Home-Cured Salmon with Black Pepper and Coriander; Photo - Danielle Sucher

Instead of serving a raw salmon tartare, you can take a few days to cure your own salmon in your fridge at home. It adds a much greater depth of flavor and a more interesting texture.

This recipe can be adapted to use any flavorings you like, though the black pepper and coriander here was delicious served with fresh cucumber and dill on top of a pine nut tuile.

Home-cured salmon is also a wonderful substitute for lox if thinly sliced rather than cubed. Nothing beats Brooklyn bagels, but the lox you can buy at the store doesn't come close to topping salmon cured at home and flavored any way you please.
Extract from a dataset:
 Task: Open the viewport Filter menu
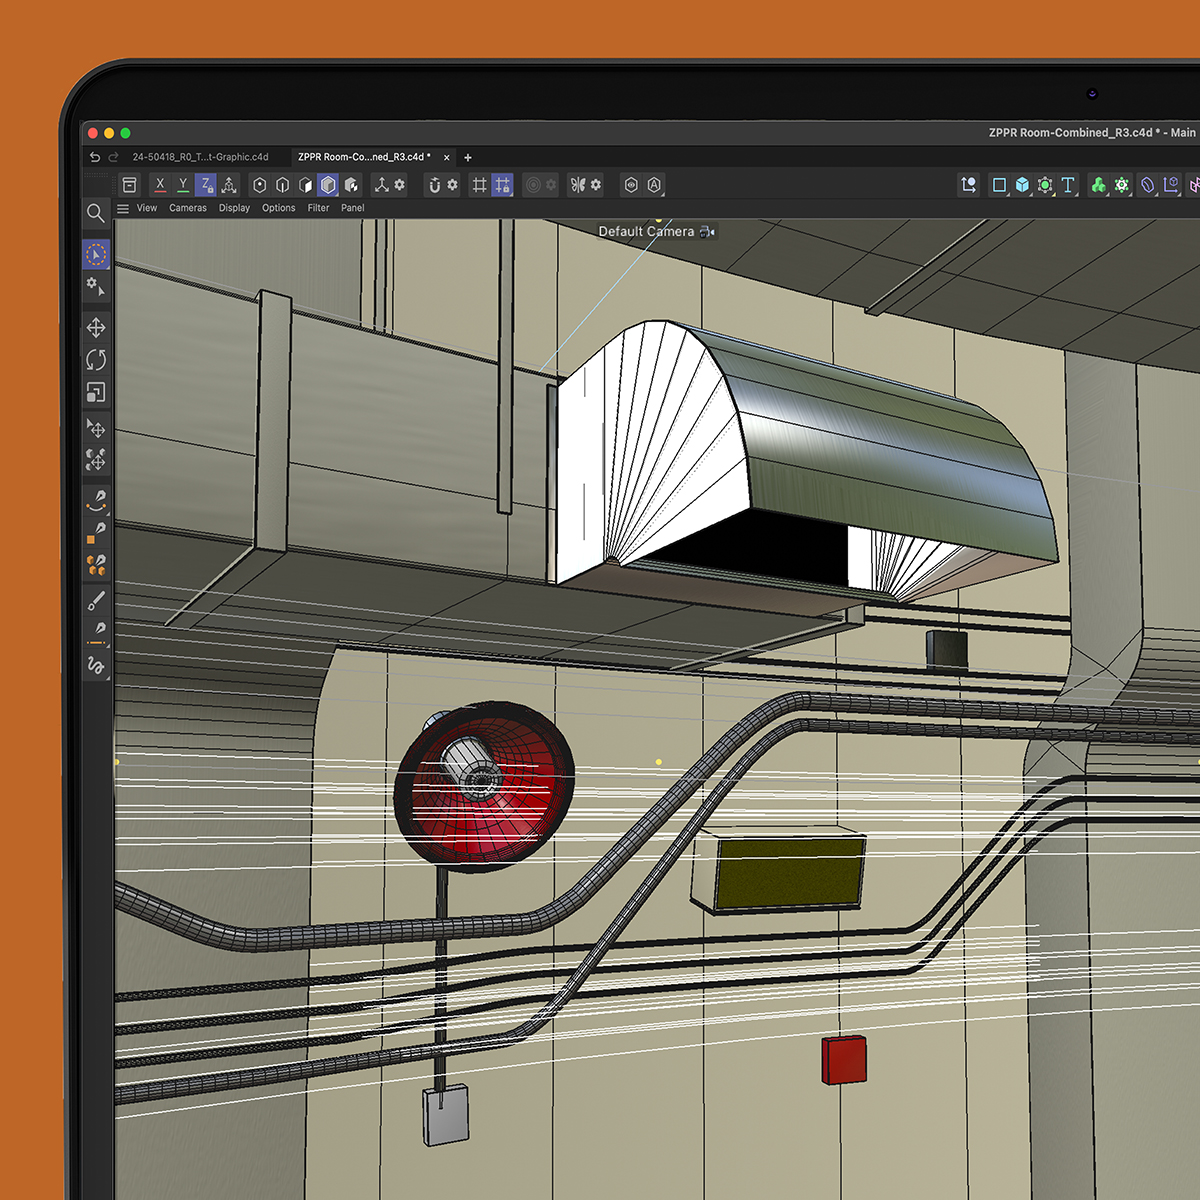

Click through for the full recipe

Home-Cured Salmon with Black Pepper and Coriander
(adapted from Charcuterie by Michael Ruhlman)
4 oz (or 125 g) sugar
6 oz (or 180 g) dark brown sugar
6 oz (or 175 g) kosher salt
A 2-3 pound salmon fillet, skin on, bones removed
Freshly ground black pepper and coriander seeds to taste

Find a non-reactive baking dish just large enough to contain your fish, but not too large. You want the brine to cover the fish eventually, so if your dish is too large, you will fail.
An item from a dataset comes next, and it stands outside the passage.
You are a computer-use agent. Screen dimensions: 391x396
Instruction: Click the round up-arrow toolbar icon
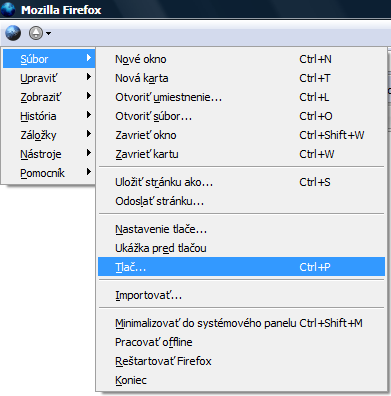click(36, 33)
Whisk the sugars and salt together.

Spread half the mixture into your dish. Place the fish skin side down on top of the sugar/salt.

Cover the fish with a thick layer of ground black pepper and coriander seeds (about 1 tbsp whole seeds per pound of salmon might be right, but really, do it by eye and to taste).
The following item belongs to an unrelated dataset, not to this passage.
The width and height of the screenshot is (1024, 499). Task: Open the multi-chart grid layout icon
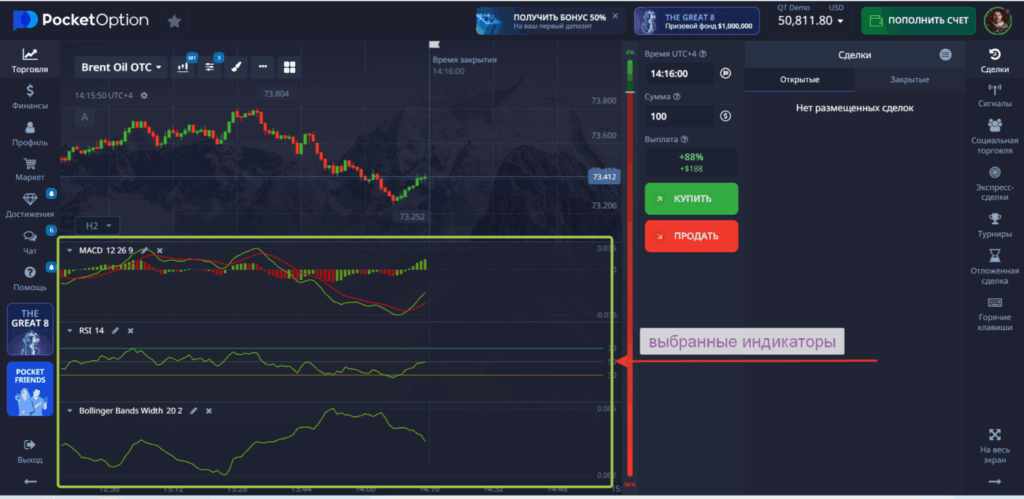pyautogui.click(x=290, y=67)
Spread the rest of the sugar/salt mixture out on top of the fish.

Cover the dish tightly with plastic wrap and set a pan on top of it, with some weights (about 4-8 pounds) on top of that. Canned good, jars, bricks, or those dumbbells you never use would be perfect.

Refrigerate for about 48 hours, checking halfway through to redistribute the cure if necessary to more evenly cover the salmon. If it still feels too squishy, let it go longer, testing with a finger poke every 12 hours or so until it feels nice and firm.